Passage

####################

A core component of CSTS’s mission is education and training in order to ensure our nation’s military and public health leaders are better prepared to confront the psychological aftermath of disasters. Our scientists educate and train USU medical students who will become our military’s future medical leaders and also provides education to interagency and private sectors leaders and other personnel. The Center also educates and expands knowledge through public health efforts and interventions during and after disasters.


Dr. Robert Ursano
Dr. Carol Fullerton
Dr. Brian Flynn

For more than two decades, the Center has created customized, easy-to-read, just-in-time educational fact sheets to help Center stakeholders effectively manage the adverse effects of traumatic stress through enhanced preparation and response to disaster events.  In 2017, the Center provided educational resources to interagency partners, including DoD and other federal partners as well as state and local agencies, professional associations, and others.

The Center also responded to many disaster events, including the mass shooting incident at Fort Lauderdale-Hollywood International Airport, the concert bombing in Manchester, U.K., the Las Vegas concert shootings, earthquakes in Mexico, and hurricanes in Texas, Florida, and Puerto Rico.



To address the significant impact of disaster exposure, such as the recent devastation from Hurricanes Maria and Irma in Puerto Rico and the U.S. Virgin Islands, CSTS continues to examine the risk and protective factors for post-traumatic disorders, distress, and health risk behaviors in civilian and military populations following traumatic events.


Center Scientists are examining the psychological and behavioral responses to the multiple hurricanes that occurred during the 2004 and 2005 hurricane seasons among Florida Department of Health workers, who were both first responders as well as personally affected by the storms. This included injury to self and family, and damage to homes, which in some cases required relocation. Our current focus is on the influence of individual collective efficacy following the four hurricanes and one tropical storm in 2004 on residents’ self-reports of daily mental health 21 months later, as measured by the CDC Health-Related Quality of Life Healthy Days assessment.


Findings indicated that decreased collective efficacy was associated with increased risk of PTSD and frequent mental distress (reported as 14 or more mentally unhealthy days within the last 30 days). This research suggests the importance of community factors to disaster recovery in residents, and provides actionable recommendations for community leaders and clinicians to address longer-term mental health issues in individuals and communities following natural disaster exposure.

####################

Dataset extract
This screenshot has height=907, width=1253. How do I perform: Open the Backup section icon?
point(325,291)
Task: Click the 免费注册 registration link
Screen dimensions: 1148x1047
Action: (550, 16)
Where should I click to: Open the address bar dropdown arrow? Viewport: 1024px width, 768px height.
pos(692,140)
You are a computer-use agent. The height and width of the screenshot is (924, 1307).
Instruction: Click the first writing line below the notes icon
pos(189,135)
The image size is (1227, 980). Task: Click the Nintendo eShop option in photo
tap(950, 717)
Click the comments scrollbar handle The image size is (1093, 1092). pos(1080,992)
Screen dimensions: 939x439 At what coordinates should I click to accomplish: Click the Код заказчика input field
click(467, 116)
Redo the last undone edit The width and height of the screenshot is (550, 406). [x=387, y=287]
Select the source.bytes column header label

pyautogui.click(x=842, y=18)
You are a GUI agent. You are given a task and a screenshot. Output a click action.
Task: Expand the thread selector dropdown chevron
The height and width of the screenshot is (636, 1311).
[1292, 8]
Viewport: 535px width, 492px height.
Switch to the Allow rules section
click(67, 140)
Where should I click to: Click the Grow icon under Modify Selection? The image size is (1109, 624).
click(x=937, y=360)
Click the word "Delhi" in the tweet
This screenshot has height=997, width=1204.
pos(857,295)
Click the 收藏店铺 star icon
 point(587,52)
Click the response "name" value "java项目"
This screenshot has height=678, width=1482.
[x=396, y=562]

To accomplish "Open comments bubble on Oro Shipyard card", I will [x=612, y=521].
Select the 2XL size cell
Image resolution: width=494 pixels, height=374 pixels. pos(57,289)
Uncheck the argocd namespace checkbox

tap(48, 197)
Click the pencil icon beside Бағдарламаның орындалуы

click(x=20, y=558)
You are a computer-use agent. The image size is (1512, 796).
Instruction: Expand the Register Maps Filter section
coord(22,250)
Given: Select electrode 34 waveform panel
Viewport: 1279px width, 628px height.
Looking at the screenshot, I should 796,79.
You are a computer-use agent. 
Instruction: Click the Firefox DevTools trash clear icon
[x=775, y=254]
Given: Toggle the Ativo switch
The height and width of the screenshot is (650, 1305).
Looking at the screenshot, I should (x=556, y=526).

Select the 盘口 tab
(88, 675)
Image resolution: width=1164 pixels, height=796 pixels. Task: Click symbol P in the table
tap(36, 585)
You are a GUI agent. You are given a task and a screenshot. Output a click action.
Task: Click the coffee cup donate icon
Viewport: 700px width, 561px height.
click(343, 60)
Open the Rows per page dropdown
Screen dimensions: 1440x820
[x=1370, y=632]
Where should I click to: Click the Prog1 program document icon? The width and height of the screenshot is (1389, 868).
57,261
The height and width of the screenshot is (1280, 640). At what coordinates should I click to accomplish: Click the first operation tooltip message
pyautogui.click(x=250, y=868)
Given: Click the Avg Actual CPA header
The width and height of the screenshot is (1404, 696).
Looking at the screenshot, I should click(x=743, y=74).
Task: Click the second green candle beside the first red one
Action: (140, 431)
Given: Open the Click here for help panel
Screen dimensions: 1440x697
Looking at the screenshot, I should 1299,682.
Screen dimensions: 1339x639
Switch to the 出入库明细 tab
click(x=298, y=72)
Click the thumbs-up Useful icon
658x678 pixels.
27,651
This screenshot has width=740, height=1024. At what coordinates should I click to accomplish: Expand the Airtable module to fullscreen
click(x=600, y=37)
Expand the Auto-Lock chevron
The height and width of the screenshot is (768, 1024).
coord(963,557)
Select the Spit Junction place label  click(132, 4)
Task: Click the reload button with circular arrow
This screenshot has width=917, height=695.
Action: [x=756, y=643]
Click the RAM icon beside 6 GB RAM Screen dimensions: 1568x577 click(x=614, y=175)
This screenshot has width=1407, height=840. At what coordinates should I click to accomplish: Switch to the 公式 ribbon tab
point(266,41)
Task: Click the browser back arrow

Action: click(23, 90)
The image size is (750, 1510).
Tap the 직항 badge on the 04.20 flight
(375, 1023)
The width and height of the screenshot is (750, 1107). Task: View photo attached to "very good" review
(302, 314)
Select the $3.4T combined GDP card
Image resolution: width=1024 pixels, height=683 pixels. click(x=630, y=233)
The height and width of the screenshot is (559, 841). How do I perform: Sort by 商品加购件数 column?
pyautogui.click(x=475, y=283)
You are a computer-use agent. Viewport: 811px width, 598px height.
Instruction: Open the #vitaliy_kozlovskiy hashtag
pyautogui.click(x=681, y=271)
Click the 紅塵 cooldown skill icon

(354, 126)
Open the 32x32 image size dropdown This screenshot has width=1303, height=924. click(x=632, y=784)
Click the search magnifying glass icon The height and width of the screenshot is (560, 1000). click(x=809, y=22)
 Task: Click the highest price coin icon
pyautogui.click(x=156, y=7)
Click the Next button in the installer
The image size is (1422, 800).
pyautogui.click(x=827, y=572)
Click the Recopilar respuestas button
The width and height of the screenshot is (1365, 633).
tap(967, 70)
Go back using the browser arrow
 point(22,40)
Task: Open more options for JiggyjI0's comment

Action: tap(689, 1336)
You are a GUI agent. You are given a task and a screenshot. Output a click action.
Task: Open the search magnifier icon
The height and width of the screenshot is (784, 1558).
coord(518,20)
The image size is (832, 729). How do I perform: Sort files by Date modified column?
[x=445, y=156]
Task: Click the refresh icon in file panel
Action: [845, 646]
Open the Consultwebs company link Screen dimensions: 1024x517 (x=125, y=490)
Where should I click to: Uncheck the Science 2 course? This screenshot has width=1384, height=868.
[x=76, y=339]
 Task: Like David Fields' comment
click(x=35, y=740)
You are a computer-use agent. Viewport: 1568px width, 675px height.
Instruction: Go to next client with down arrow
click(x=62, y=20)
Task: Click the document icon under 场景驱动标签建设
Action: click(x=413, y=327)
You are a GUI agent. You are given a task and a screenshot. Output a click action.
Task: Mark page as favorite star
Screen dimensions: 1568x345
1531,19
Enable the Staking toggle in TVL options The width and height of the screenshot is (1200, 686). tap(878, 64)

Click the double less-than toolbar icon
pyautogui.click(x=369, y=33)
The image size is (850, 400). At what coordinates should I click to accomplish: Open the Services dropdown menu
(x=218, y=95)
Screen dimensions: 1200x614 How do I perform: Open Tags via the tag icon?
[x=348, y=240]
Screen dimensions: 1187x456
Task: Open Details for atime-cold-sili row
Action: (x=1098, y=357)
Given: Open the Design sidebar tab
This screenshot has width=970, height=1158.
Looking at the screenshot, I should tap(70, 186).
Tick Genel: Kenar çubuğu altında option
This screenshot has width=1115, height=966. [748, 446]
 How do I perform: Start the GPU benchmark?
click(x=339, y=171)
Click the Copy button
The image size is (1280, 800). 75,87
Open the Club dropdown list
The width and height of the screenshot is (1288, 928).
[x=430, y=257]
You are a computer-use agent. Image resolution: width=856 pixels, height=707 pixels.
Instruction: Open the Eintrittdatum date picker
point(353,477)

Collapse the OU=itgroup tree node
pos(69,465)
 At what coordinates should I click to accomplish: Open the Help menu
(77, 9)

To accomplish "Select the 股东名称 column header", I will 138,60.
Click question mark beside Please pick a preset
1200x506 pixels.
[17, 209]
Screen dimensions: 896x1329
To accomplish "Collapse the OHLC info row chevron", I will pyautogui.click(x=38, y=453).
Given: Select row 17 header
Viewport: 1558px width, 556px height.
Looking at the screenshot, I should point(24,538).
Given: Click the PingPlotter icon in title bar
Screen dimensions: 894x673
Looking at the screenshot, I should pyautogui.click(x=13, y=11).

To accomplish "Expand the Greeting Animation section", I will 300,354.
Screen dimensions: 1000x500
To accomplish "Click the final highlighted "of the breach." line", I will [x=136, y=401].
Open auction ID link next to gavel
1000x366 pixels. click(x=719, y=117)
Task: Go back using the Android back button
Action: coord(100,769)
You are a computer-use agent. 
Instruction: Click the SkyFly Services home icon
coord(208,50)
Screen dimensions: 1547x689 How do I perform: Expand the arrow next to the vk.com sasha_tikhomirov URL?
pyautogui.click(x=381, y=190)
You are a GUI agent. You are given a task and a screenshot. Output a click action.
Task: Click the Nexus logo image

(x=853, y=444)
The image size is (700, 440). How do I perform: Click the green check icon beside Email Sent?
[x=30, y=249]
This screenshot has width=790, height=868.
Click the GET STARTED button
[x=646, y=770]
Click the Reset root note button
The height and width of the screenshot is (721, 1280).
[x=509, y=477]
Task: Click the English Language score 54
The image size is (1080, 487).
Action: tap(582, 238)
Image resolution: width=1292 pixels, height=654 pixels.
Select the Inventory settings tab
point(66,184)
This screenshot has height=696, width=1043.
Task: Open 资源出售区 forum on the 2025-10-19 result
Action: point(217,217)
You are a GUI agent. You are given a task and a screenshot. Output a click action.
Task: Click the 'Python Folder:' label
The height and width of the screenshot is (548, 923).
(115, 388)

####################

Task prompt
Write the next part of the passage on the Center's disaster education and research, beginning after its final sentence.

Output below
Psychiatry Research


Preventive Medicine and Biostatistics



Due to the increase in terrorist attacks worldwide, the Center remains focused on the psychological and behavioral effects of terrorist events.

We collected data from Washington, DC area residents at the time of the 2002 DC area sniper attacks. Our research in this area adds to the limited empirical findings, and makes a unique contribution to the literature on terrorist events. Currently we are examining the relationship of perceived safety and TV viewing during the attacks to post-traumatic stress and depressive symptoms.


In our study of 1,238 Washington, DC area residents, we found that high amounts of event-related television viewing (at least 2 hours per day) and decreased perceived safety were related to post-traumatic stress and depressive symptoms. Specifically, higher levels of TV viewing were associated with post-traumatic stress symptoms in individuals who reported both low and high levels of perceived safety, whereas high TV viewing was related to depressive symptoms particularly in those who reported low safety.

We continue to explore the inter-relationships of these characteristics and others in order to better prepare for terrorist events and inform interventions with individuals and communities.


In an ongoing collaboration with the University of California, Los Angeles (UCLA) and the National Institute of Justice, the Center is serving as part of a multi-site study to better understand risk and protective factors associated with response efforts following community mass violence.

For the study, CSTS is collaborating with leadership from the Washington Navy Yard because of the 2013 workplace mass shooting incident. This collaboration furthers an existing partnership between the Center and the Naval Sea Systems Command (NAVSEA) to provide ongoing assessment and interventions in support of NAVSEA personnel who have experienced social and occupational difficulties after the Washington Navy Yard mass shooting event. The Center and UCLA began the next phase of community engagement to further understand the impact of the 2013 event.